Strengths and limitations
A major strength of the present study was the use of objectively measured sitting and standing for several consecutive days, both during work and leisure time, in combination with the prospective outcome. To our knowledge, this is the first study providing this kind of information. This gives a precise measure of exposure, and we avoid depending on self-reported exposures that may lead to biased estimations on association between exposure and LBP intensity (12).
By restricting the study to healthcare and construction workers, we attenuated confounding effects of large variations in work content and socioeconomic gradients. Furthermore, the analyses were adjusted for several potential confounders, including mechanical and psychosocial work-related factors. The confounders of forward bending at work and the respective exposure during leisure were also measured objectively.

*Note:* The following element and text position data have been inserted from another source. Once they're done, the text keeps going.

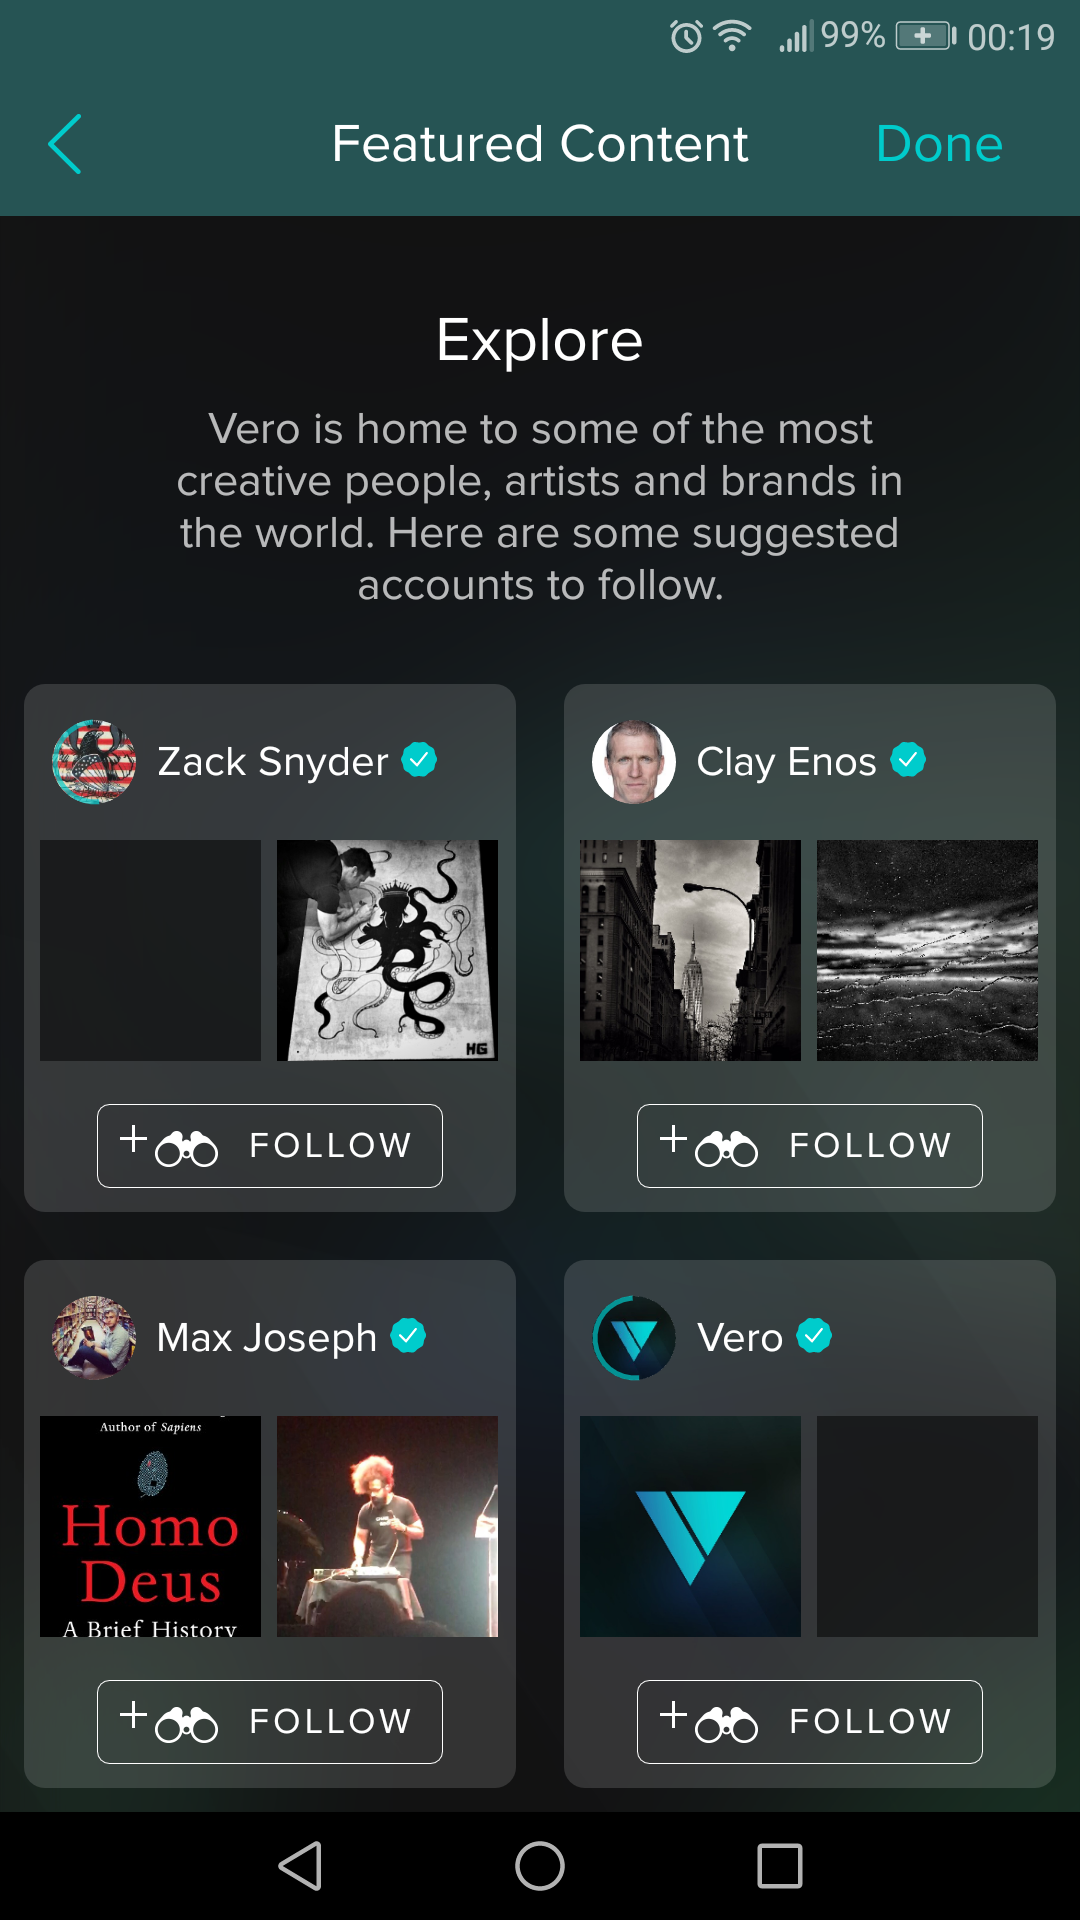Follow Clay Enos

810,1146
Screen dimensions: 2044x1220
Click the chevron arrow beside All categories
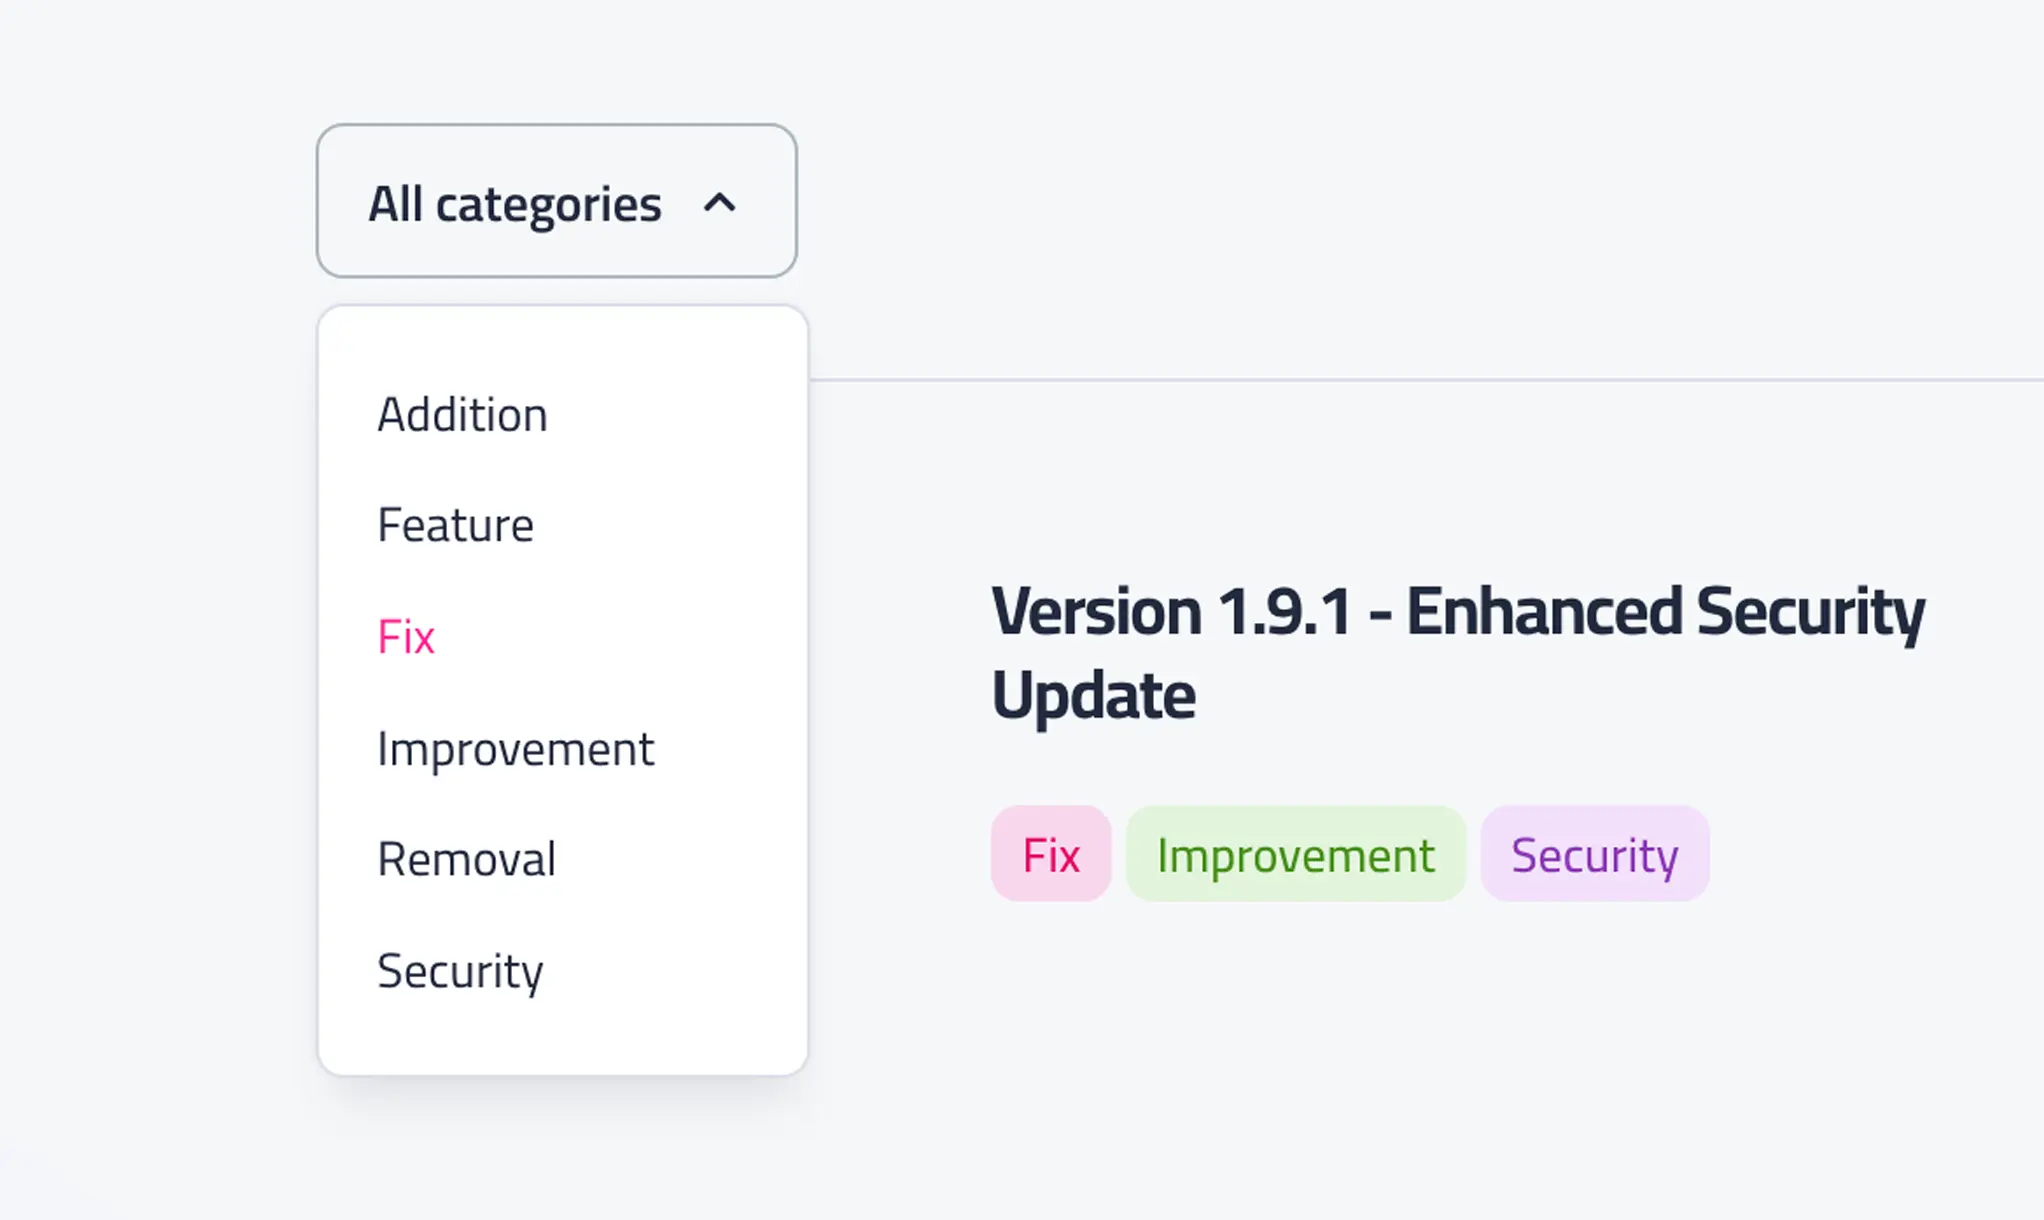click(x=720, y=204)
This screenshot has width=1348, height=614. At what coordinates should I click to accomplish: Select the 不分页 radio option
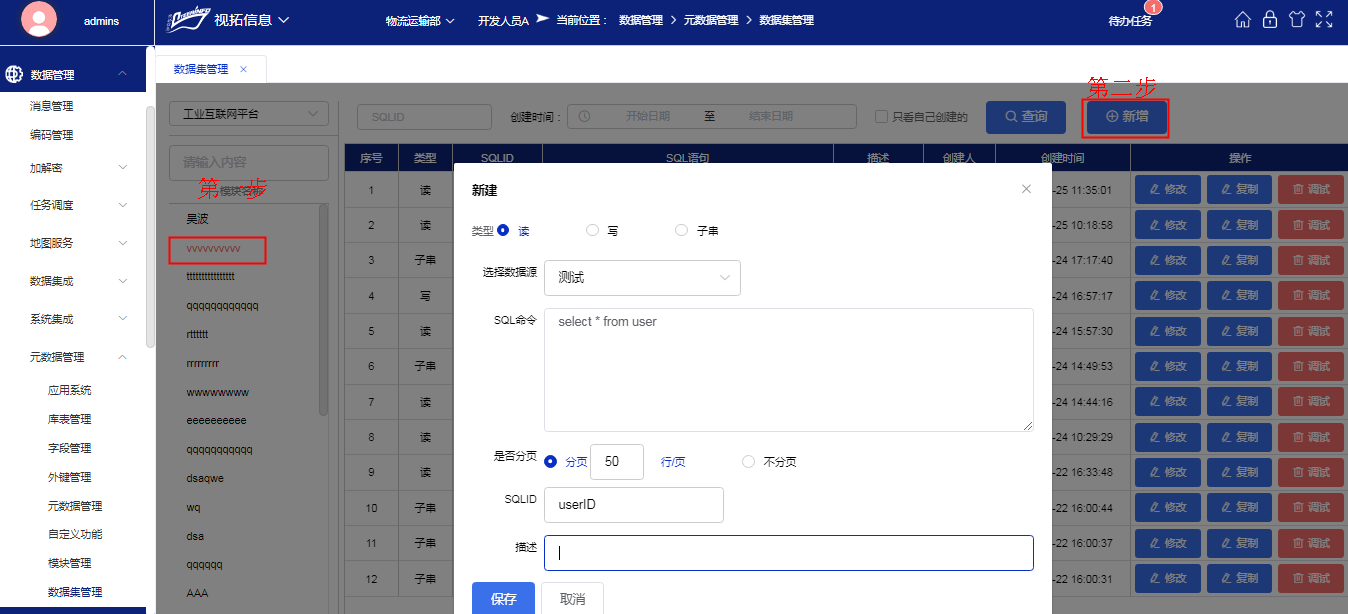click(748, 462)
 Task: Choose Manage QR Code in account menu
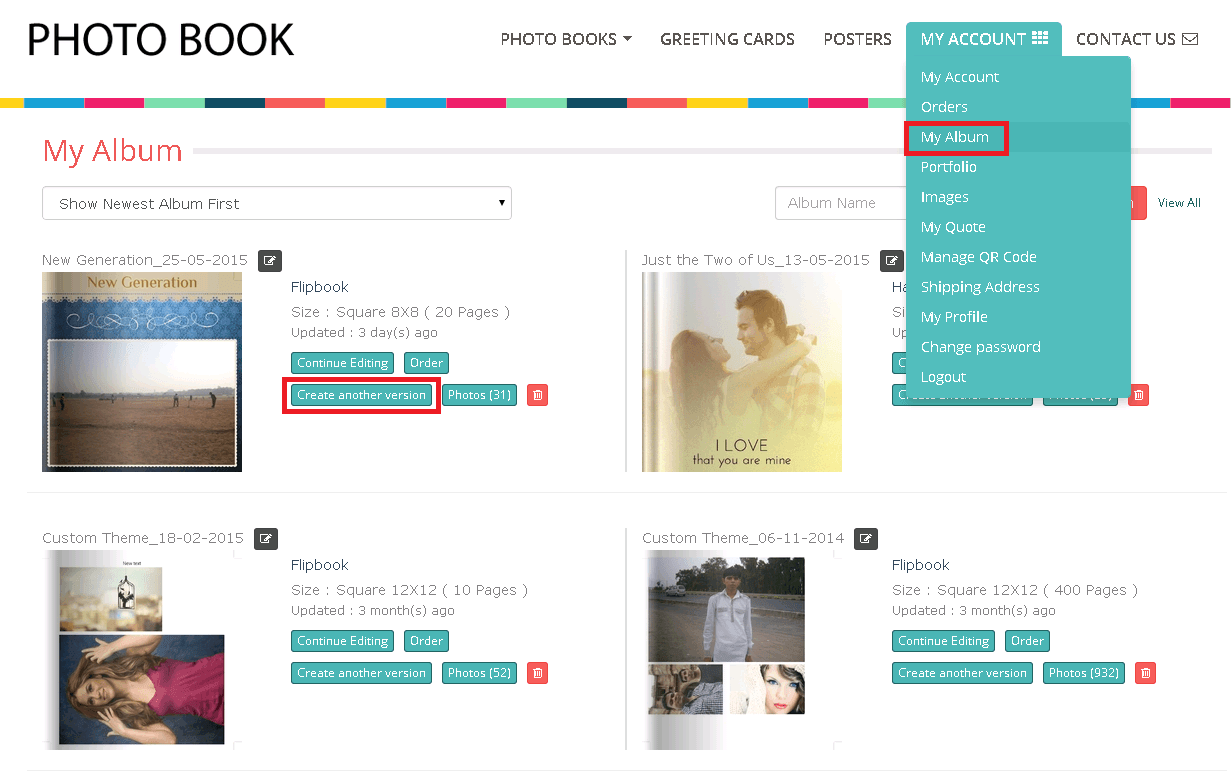[978, 257]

The use of mixed models provides flexible variance structures, robustness against dropouts and full utilization of all available observations. We retained the baseline pain response as part of the outcome variable, and did not use it as an adjustment variable. This enabled us to study the change in pain response in a manner that did not make any assumptions that the baseline pain response is associated with other covariates (eg, sitting minutes) being studied. Adjusting for the baseline pain response requires that there is no association between baseline outcome and the covariates being studied (54).
An important issue is that the coefficients found for significant associations are small and therefore differences in exposure durations needs to be large for the changes in LBP to be of any clinical relevance. Depending on whether the pain is acute or chronic and the type of scoring, previous studies on various pain intensity scales suggests levels of 20–30% improvement in a variable as a minimally clinically important change (55, 56). In our case, a clinically relevant change in LBP corresponds to a change in sitting duration from the lowest measured values to the highest, a total change in sitting characteristics during work.
Our use of technical measurements does limit the size of the study population, which was a small fraction (11%) of those initially invited for participation. The 124 participants included in this study reported lower perceived sitting time and higher perceived standing time at baseline compared to the 469 who only completed questionnaires. This may be due to an overrepresentation of manual workers in our study (most represented professions: carpenter, concrete worker, nurse, and personal care workers). Furthermore, data visualization indicates that results may be somewhat driven by few observations with high exposure values. Thus, larger groups and a longer follow-up with more measurements may provide a more accurate representation. Multiple follow-ups would also capture possible fluctuations in time observed with pain variables (57), thereby enhancing the reliability of outcome measurements.
We did not consider any possible seasonal changes, and although exposure was measured for several days it was only measured on one occasion. We did not collect specific information on long-term LBP history at baseline. However, very few participants reported serious spine related injuries in the previous 12 months. We cannot exclude the presence of a healthy-worker effect, due to unhealthy workers being on sick leave or outside the work force, or possible differences between individuals with a long or short history of LBP.
Concluding remarks
For healthcare workers, this study showed a negative association between the duration of sitting at work and LBP intensity at baseline and at 6-month follow-up. The duration of standing at work was positively associated with LBP intensity only in the fully adjusted models. For construction workers, we found no associations between sitting and standing, and LBP intensity.